TO DO
A. Set down word for word the passage of the Laurel and Hardy film write-up starting with "Chester steps in, pretending" and going on through "pieces of newspaper.".
B. Resume the Laurel and Hardy film write-up from its last sentence and carry the plot summary forward.

SOURCE EXTRACT
Series: Laurel and Hardy @ 20th Century Fox

Director: Malcolm St. Clair
Producer: Sol M. Wurtzel
Screenplay: Scott Darling
Photography: Lucien N. Andriot
Editor: Norman Colbert
Music direction: Emil Newman
Art directors: James Basevi, Chester Gore
Sound: E. Clayton Ward, Harry M. Leonard

Stars: Stan Laurel, Oliver Hardy, Vivian Blaine, Bob Bailey, Douglas Fowley, Noel Madison, Lee Patrick, Robert Emmett Keane
Company: 20th Century Fox
Released: 05 June 1943
Length: 75 minutes
Production No.: 608
Filming dates: February 15 - late March 1943
Rating: 4/10


Available on BLU-RAY & DVD:

Laurel and Hardy a couple of travelling musicians who are driving their T-Ford car along a lonely, dusty road in the middle of a desert when they run out of gas. An apologetic Stan takes the blame for their sudden predicament. The boys get out of the steaming car when Stan notices a couple of skeletons by the side of the road. Envisioning the bones to be themselves if their situation doesn't improve soon, Stan fetches a glass of water from the trailer. In the blistering heat, everywhere Ollie attempts to sit results in him burning his rear end. Stan pulls out a telescope and sees a burnt-on (Ford) insignia on Ollie's pants before spotting a gas station in the distance. Unfortunately when they get there (with a little help from a mule), the station is closed. After failing to flag down a couple of passing motorists, one man does stop to lend his help. He is conman Chester Wright (Robert Bailey) and he has a solution to the gas shortage by inventing "The Little Wonder Gas Pill", a pill that supposedly turns water into gasoline. Chester dupes them by switching a canister of water for a canister of gasoline and then proposes the boys join him later in town to make some money with him. In Medvale, Stan and Ollie pitch up their bandstand and start playing to the curious crowd whilst Chester tries to pitch his invention to potential punters whom he is trying to con. Naturally not everybody is convinced and one elderly gentleman (Francis Ford - brother of legendary film maker John Ford) asks for a demonstration. It later turns out that he is a mark and in on the con. An angry patron warns the crowd not to part with any more money and brands Laurel & Hardy as crooks.
Chester steps in, pretending to be the law and whisks the boys away in their own car. Chester soon realizes he has accidentally taken a woman's purse and stops the car, vowing to return it to her. The woman, Susan Cowan (Vivian Blaine) has hopped a ride onto the back of the trailer (not at all dangerous!) and takes back the purse before she and Chester retreat into the back of the trailer where he finds a photograph in her purse. He identifies one of the people in the picture as being a crook, who it turns out has swindled Susan's mother out of $10,000. Chester and Susan visit the attorney who is supposedly holding the money in his safe and find that the envelope in the safe contains nothing but cut-up pieces of newspaper.

DATASET CONTENT
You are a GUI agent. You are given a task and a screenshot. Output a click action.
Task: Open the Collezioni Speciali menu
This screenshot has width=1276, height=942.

ANSWERS FOR THE EXERCISE
A.
Chester steps in, pretending to be the law and whisks the boys away in their own car. Chester soon realizes he has accidentally taken a woman's purse and stops the car, vowing to return it to her. The woman, Susan Cowan (Vivian Blaine) has hopped a ride onto the back of the trailer (not at all dangerous!) and takes back the purse before she and Chester retreat into the back of the trailer where he finds a photograph in her purse. He identifies one of the people in the picture as being a crook, who it turns out has swindled Susan's mother out of $10,000. Chester and Susan visit the attorney who is supposedly holding the money in his safe and find that the envelope in the safe contains nothing but cut-up pieces of newspaper.

B.
Posing as Colonel Waterson Bixby, Hardy checks into the Hotel New Orleans with Stan posing as Potts, his valet. Chester asks for a large amount of 'money' to be put in the hotel's safe and makes sure his comments are overheard by Henry Corcoran (Robert Emmett Keane) - one of the men whom he is trying to expose. Corcoran tells his girlfriend to do her bit in seducing the Colonel but she mistakes him for Stan when she lures him into her room pretending to be faint. Ollie shows up shortly afterwards doing his Colonel routine and they sit down for some drinks with Stan hiding underneath the sofa. Meanwhile Chester and Susan formulate their own plan to nab the other members of the gang. But when the woman's husband walks in on them Ollie poses as a sheriff and makes a fake arrest along with Chester. Susan takes a job as a nightclub singer/entertainer working for the ringleader of the gang on his showboat, whilst Stan is talked into posing as Susan's rich aunt Emily who has turned up to see the Colonel. We are bored to tears when Susan halts the film with a completely time-filling song as the film continues to slide further downhill.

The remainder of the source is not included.